Waar bent u geboren?
‘Ik ben geboren aan de Amstelkade, op 5 december 1944. Maar er was geen sprake van Sinterklaas want het was Hongerwinter. Niemand dacht zelfs aan Sinterklaas omdat er niks te eten was. Mijn tante woonde in Zaandam en had een bakkerij. Ze is toen met een gebakje, een soort tompouce, op de fiets gekomen om mijn geboorte te vieren. De tompouce hebben ze in zes stukjes opgedeeld, ieder kreeg een klein stukje. Met een van de mensen die destijds een stukje tompouce had gegeten, heb ik nog altijd contact.

Mijn moeder was Joods, dus dat was best wel gevaarlijk. Ze was getrouwd met mijn vader, die was niet Joods. Maar op een gegeven moment waren ook Joden die gemengd gehuwd waren niet meer veilig, behalve als je een kind had.
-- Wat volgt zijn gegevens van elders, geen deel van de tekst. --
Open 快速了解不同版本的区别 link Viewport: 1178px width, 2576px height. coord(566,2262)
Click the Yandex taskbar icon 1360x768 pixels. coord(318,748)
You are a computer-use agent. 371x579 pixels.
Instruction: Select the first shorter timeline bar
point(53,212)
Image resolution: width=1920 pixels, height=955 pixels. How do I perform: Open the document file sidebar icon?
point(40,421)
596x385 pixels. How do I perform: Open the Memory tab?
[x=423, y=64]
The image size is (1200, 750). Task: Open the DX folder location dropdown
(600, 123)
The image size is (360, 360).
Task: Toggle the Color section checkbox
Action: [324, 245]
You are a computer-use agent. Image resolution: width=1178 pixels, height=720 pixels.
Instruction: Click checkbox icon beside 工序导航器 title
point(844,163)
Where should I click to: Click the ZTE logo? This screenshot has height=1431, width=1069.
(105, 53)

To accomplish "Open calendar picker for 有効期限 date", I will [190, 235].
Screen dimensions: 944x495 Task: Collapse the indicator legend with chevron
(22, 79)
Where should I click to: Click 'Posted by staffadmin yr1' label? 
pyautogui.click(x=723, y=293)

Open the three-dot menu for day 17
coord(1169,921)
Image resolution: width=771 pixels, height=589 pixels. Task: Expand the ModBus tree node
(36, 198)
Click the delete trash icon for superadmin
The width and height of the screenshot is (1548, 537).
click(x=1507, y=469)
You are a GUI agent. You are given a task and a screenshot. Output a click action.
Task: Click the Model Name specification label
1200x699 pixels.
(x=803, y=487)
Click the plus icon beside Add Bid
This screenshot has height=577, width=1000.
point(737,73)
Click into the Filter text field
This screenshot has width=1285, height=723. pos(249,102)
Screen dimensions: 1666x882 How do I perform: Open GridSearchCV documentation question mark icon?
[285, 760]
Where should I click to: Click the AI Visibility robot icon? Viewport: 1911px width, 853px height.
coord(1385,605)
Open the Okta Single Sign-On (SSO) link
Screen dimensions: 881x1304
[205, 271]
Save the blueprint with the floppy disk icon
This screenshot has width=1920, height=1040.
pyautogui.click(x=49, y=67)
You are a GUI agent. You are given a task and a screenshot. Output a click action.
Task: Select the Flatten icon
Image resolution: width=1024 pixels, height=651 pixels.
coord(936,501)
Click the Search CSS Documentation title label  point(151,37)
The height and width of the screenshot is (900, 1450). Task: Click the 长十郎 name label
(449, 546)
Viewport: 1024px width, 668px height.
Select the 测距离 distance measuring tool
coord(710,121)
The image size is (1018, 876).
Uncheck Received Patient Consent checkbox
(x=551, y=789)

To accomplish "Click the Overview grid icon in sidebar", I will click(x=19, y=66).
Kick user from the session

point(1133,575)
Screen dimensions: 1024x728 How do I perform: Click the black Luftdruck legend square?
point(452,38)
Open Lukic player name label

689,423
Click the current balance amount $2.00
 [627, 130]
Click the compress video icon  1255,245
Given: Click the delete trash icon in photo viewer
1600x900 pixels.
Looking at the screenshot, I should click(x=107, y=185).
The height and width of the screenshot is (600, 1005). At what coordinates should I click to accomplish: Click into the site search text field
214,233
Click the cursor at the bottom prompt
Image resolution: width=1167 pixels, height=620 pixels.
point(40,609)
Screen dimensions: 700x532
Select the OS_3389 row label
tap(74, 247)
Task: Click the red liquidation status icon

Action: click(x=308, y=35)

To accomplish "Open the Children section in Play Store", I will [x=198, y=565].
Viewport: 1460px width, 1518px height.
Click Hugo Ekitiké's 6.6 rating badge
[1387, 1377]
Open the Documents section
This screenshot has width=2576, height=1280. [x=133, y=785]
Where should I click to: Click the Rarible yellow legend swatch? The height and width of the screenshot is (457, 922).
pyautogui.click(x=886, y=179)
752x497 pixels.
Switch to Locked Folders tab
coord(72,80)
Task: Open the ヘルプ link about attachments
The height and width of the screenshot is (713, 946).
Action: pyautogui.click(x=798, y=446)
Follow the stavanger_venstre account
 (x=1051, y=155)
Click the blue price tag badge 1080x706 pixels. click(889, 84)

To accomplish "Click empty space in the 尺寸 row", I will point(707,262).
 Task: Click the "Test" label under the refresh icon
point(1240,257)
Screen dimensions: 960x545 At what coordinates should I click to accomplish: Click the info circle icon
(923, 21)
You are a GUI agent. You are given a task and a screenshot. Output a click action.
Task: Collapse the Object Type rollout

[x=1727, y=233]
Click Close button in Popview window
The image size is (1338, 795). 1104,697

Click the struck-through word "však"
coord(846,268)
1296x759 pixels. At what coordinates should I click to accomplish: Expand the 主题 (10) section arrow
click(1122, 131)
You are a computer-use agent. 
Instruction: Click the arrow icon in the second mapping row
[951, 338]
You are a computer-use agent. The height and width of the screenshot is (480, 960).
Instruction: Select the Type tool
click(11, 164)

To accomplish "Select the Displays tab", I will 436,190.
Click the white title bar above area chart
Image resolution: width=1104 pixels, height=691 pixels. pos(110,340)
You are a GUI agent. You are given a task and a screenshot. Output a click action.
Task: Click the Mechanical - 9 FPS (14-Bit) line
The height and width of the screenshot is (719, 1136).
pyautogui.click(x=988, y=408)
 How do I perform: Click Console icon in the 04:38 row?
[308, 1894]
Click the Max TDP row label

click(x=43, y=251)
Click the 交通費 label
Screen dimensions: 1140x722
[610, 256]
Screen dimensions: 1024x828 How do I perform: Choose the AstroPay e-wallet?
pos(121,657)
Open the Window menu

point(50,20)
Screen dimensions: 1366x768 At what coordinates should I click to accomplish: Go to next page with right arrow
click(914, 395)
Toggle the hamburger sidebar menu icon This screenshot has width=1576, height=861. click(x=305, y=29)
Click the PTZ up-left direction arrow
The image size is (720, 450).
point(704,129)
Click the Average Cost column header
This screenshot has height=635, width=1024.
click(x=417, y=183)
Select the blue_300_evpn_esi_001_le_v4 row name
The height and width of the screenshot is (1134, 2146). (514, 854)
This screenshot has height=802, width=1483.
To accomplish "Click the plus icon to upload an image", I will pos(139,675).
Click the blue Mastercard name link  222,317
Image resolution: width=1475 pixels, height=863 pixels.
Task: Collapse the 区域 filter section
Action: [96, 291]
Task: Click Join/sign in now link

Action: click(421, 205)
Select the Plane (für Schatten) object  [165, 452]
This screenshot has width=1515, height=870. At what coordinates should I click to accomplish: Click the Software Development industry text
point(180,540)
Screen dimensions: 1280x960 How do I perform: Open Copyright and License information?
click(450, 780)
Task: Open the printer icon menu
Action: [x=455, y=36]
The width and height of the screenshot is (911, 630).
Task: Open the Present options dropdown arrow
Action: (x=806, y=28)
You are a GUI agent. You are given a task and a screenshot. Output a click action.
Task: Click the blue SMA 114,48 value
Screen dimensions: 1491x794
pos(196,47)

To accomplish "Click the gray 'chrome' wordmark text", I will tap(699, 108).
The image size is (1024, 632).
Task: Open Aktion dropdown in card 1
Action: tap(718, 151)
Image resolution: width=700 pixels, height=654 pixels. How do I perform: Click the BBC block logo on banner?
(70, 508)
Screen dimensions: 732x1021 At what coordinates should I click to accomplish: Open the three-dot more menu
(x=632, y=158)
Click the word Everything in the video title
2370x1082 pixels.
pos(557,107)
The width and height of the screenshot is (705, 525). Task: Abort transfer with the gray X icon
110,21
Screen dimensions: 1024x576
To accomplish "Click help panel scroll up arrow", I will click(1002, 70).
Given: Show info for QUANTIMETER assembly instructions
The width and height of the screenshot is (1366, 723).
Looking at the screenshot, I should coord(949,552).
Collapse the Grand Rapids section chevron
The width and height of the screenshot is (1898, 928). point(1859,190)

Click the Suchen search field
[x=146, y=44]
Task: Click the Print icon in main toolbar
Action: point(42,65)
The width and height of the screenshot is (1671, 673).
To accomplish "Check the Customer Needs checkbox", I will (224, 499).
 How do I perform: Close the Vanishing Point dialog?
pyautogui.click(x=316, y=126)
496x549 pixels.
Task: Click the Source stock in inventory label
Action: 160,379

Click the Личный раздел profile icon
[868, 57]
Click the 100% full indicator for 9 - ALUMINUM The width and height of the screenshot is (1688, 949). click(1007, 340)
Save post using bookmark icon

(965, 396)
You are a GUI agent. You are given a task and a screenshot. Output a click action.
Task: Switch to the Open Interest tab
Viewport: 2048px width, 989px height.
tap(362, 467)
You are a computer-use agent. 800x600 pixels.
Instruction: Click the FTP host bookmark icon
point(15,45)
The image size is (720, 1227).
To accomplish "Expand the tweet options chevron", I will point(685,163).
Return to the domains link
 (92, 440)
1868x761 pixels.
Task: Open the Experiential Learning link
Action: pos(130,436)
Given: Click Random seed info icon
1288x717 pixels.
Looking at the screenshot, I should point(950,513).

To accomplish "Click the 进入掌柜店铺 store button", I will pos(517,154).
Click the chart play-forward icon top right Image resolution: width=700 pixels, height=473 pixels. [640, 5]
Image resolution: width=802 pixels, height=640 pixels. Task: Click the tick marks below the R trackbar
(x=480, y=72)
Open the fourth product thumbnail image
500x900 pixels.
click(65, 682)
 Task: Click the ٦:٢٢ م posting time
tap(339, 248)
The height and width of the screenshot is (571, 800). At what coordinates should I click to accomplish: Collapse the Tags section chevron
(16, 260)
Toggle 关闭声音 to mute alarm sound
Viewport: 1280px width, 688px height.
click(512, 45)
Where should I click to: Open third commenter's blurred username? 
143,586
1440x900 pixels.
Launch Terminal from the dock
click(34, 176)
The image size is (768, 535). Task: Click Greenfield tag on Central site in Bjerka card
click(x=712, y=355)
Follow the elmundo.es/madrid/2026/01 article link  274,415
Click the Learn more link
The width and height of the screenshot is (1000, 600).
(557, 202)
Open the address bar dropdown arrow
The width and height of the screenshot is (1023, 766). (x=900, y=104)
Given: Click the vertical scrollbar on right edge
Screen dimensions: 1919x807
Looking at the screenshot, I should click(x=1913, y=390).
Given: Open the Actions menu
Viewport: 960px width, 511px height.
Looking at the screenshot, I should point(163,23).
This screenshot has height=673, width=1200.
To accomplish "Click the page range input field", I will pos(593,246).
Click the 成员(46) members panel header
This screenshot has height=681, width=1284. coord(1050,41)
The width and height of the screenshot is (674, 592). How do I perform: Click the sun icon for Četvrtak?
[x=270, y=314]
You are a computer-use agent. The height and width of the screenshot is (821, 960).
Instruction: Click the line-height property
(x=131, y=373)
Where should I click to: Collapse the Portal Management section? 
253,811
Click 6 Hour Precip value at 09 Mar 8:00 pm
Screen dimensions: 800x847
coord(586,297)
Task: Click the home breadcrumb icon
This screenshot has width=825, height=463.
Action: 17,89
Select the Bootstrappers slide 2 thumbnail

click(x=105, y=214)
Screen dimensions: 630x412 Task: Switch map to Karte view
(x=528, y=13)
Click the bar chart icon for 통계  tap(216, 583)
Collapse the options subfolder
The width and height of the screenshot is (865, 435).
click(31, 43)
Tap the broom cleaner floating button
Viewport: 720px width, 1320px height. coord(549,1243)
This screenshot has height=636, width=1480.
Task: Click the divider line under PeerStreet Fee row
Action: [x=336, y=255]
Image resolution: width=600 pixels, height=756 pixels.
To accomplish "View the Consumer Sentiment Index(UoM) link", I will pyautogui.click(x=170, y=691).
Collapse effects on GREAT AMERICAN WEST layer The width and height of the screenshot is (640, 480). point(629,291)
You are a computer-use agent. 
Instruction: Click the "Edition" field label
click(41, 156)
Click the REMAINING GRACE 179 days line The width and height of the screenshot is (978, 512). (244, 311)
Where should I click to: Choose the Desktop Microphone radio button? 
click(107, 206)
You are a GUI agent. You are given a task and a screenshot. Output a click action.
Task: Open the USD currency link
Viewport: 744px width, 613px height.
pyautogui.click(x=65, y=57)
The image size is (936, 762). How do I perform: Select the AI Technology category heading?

In 1943 kreeg ze een oproep om naar Westerbork te gaan. Maar ze was net aan het bevallen van mijn oudere broer. Eigenlijk heeft mijn broer haar dus gered, want toen hij er was hoefde ze niet meer naar Westerbork.’

Hebben uw ouders verhalen verteld na de oorlog over de oorlog?
‘In Joodse gezinnen werd er net na de oorlog niet gesproken over de oorlog. Het was te pijnlijk, te zwaar. Er zijn 81 mensen vermoord uit de familie van mijn moeder, dat is heel veel. Je voelde dat je er niet naar moest vragen. Er waren wel veel foto’s van de familieleden die ik niet gekend heb. Na de oorlog was men ook nog best wel antisemitisch in Nederland. Lange tijd was er zo slecht over Joden gesproken. Joden die de kampen wel overleefd hadden, wilden terug naar hun huis, ook hier in de buurt. Maar er woonden andere mensen in hun huis. Als ze aanbelden zagen ze soms hun eigen kast of tafel nog staan, maar ze mochten niet naar binnen van de nieuwe bewoners. Dus je begrijpt wel dat Joden maar liever hun mond hielden net na de oorlog.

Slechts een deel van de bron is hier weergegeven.